High-pressure and high-temperature phase relations in the systems KAlSiO4-MgAl2O4 and CaAl2O4-MgAl2O4: Stability fields of NAL phases

Abstract

Phase relations in the system KAlSiO4-MgAl2O4 were determined up to 28 GPa and 1500 °C. A hexagonal aluminous (NAL) phase is stable above 16 GPa with a narrow compositional range of (1-x)KAlSiO4·xMgAl2O4, x ≈ 0.61–0.65. The stability field of NAL phase in the CaAl2O4-MgAl2O4 system was also determined up to 29 GPa and 1200 °C, resulting in a compositional range of NAL phase of (1-x)CaAl2O4·xMgAl2O4, x ≈ 0.67–0.74. Compared with the above compositional widths of NAL phases, the stability field of NAL phase in the NaAlSiO4-MgAl2O4 system is much wider, (1-x)NaAlSiO4·xMgAl2O4, x ≈ 0.47–0.70 (Ono et al., 2009). The difference may be caused by the fact that both of Na+ and Mg2+ with similar cation sizes enter 6-fold trigonal prism sites in the NAL structure.

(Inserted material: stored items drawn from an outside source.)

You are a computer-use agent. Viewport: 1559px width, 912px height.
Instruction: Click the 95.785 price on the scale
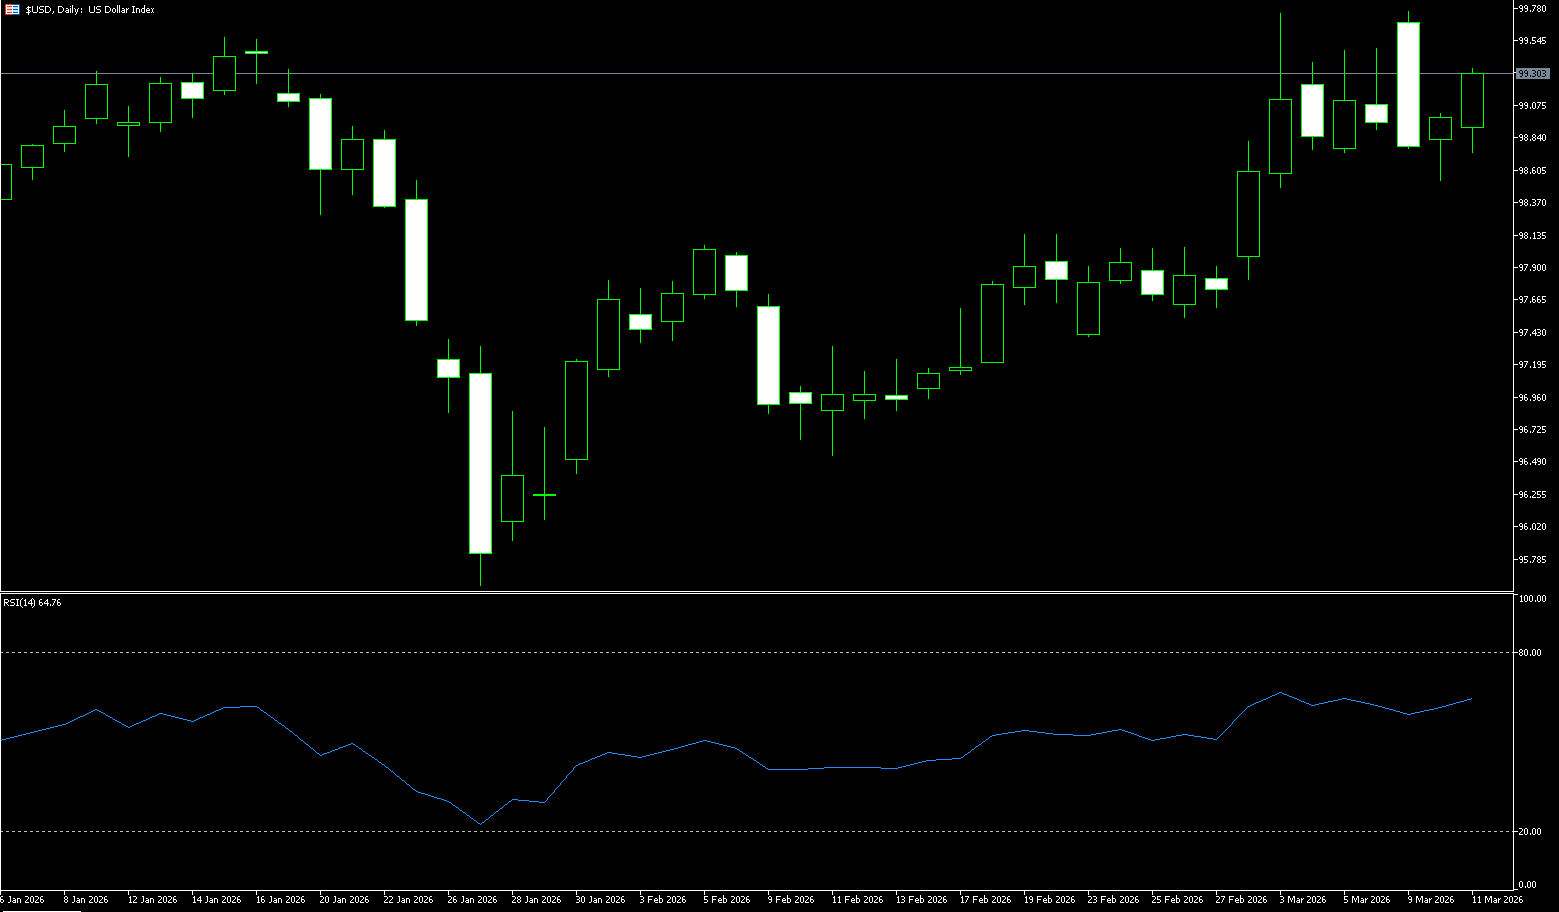[x=1532, y=560]
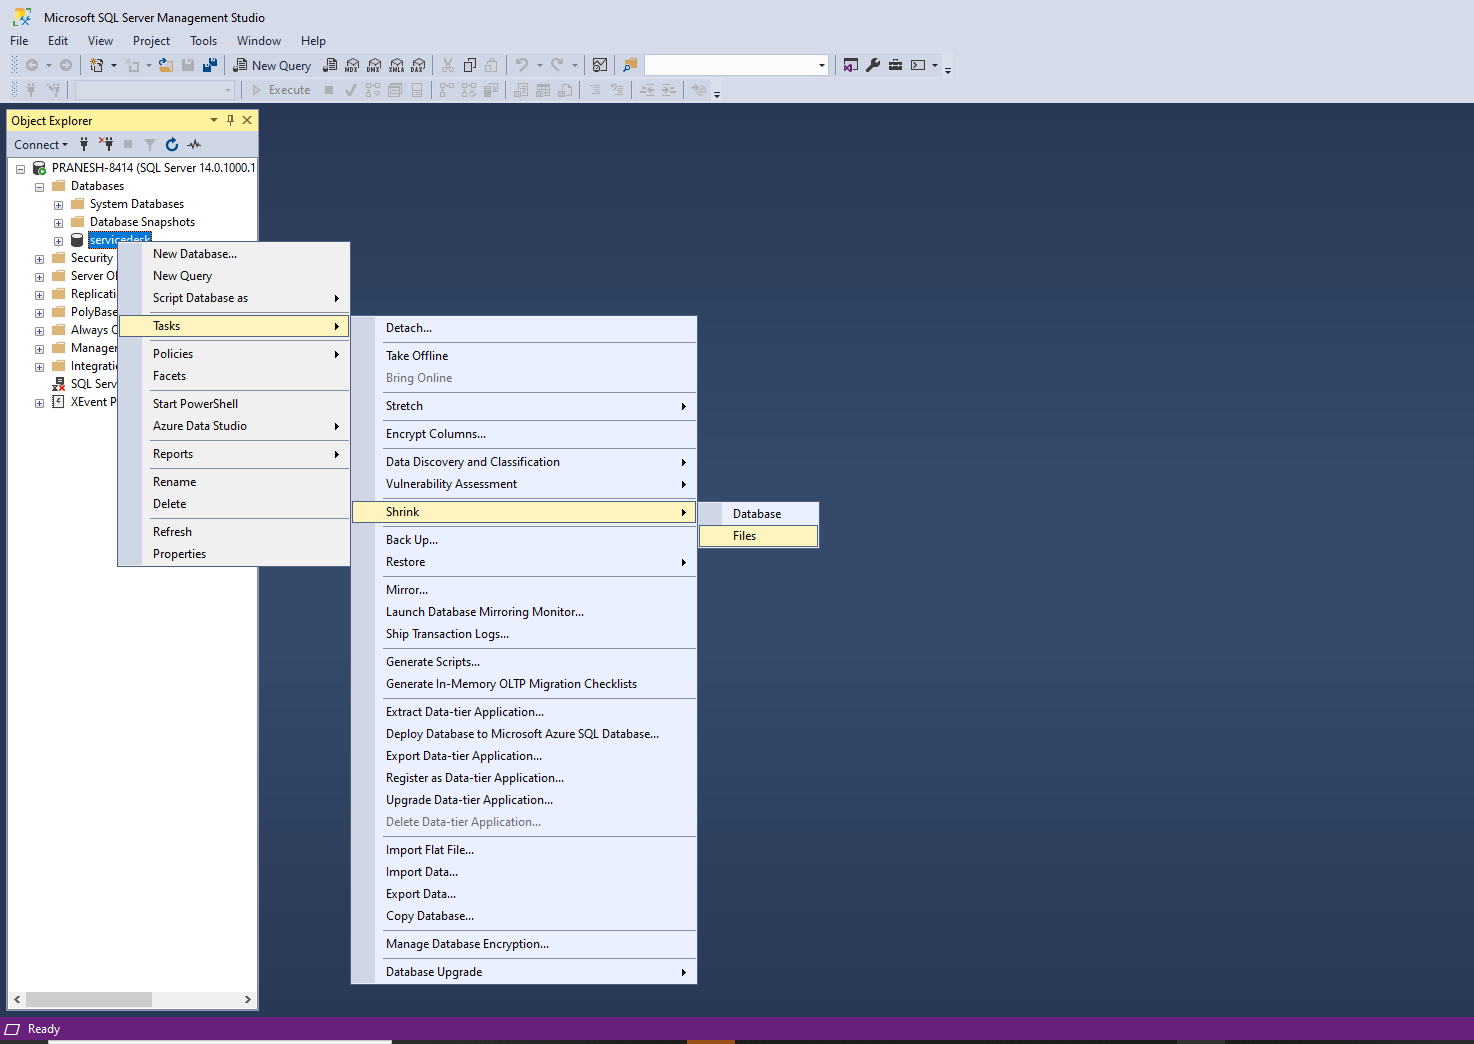Select Files in the Shrink submenu
This screenshot has width=1474, height=1044.
click(x=758, y=536)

In the system KAlSiO4-MgAl2O4, KAlSiO4 kalsilite and MgAl2O4 spinel coexist below ~8 GPa, above which an assemblage of MgAl2O4 spinel, corundum, K2Mg2Si2O7-rich phase X and pyrope becomes stable. The assemblage further changes into NAL phase at 16 GPa. These results and compositional similarity suggest that composite inclusions consisting of MgAl2O4-rich spinel and kalsilite-nepheline solid solution found in diamonds in the Juina-5 kimberlite, Brazil, were formed below ~8 GPa presumably by decomposition of K-rich NAL phase trapped in diamonds in the lower mantle conditions.